You are given grade points of a student in total n courses. Grade points of a student can be between 2 to 5. A grade point of 2 means that student has failed the course.

A student can receive scholarship if he satisfies all of the below given conditions.

- He/She has not failed any course.
- His/Her average grade point is not less than 4.
- There should be at least one course in which he got perfect grade points, (i.e. a grade point of 5).
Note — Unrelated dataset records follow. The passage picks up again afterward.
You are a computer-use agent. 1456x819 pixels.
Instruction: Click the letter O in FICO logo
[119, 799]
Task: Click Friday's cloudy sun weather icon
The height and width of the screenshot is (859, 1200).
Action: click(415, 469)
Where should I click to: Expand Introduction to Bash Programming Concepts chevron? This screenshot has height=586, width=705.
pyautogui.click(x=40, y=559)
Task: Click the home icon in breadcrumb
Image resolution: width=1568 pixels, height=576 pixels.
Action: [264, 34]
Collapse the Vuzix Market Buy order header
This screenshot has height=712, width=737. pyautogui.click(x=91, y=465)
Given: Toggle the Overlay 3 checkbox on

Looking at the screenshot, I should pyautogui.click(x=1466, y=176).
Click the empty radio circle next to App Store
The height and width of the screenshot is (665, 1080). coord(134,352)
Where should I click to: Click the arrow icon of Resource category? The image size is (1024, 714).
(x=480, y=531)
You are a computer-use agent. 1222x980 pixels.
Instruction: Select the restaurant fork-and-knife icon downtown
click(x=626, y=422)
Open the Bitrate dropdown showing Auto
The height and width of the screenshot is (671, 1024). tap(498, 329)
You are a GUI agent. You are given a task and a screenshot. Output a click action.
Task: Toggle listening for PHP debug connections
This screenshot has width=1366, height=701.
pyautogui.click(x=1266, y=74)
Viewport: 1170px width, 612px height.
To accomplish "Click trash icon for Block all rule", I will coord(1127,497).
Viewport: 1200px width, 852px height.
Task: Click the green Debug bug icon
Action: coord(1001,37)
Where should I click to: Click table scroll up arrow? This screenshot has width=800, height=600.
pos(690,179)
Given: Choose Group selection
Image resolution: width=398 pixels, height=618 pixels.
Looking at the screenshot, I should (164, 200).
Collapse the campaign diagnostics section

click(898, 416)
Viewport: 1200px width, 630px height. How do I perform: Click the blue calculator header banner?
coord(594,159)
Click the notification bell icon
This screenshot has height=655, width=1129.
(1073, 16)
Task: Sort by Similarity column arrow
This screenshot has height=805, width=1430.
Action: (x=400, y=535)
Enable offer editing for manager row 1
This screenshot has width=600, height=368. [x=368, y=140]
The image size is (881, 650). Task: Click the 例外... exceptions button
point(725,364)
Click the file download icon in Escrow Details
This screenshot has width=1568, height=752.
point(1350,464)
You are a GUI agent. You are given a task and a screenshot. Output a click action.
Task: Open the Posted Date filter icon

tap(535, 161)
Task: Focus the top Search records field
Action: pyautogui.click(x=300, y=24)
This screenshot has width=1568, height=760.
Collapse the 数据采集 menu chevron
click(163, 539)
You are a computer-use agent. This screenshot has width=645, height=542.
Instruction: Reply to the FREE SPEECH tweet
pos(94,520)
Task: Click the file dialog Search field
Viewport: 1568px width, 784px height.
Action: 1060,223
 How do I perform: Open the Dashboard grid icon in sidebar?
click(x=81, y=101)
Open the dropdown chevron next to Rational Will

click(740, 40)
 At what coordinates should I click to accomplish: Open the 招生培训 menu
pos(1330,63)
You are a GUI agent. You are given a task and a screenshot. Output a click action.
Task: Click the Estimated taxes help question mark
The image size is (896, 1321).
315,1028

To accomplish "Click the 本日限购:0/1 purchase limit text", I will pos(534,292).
You have to tell whether the student will be able to receive scholarship or not.

### EXPLANATION:

This is a simple implementation problem. You can check all the conditions easily. See the below given pseudo codes for checking various conditions.

**He/She has not failed any course.**

```
failed = false;
for i = 1 to n:
if score[i] == 2:
failed = true;
if (failed) {
willGetScholarship = false;
}
```

**His/Her average grade point is not less than 4.**

As we know the average grade point will be sum of all grades divided by n. There are two ways of checking this condition.

**Method 1**

```
int totalScore = 0;
for i = 1 to n:
totalScore += score[i]
double averageScore = totalScore / n;
if (averageScore < 4.0) {
willGetScholarship = false;
}
```

Note that in this method, averageScore is computed in `double`

data type. Whenever possible, you should try to avoid comparison between two doubles due to inability of double representation to store all digits after decimal. You can write the above code in the following way in order to have all of your intermediate calculations in `int`

data type.

```
int totalScore = 0;
for i = 1 to n:
totalScore += score[i]
if (totaScore < 4 * n) {
willGetScholarship = false;
}
```

**There should be at least one course in which he got perfect grade points, (i.e. a grade point of 5).**

```
gotPerfectScore = false;
for i = 1 to n:
if score[i] == 5:
gotPerfectScore = true;
if (!gotPerfectScore) {
willGetScholarship = false;
}
```

In this way, you can check all the conditions using a single pass over the array representing the grade points in all the courses. Time complexity of this algorithm will be \mathcal{O}(n) where n denotes number of courses.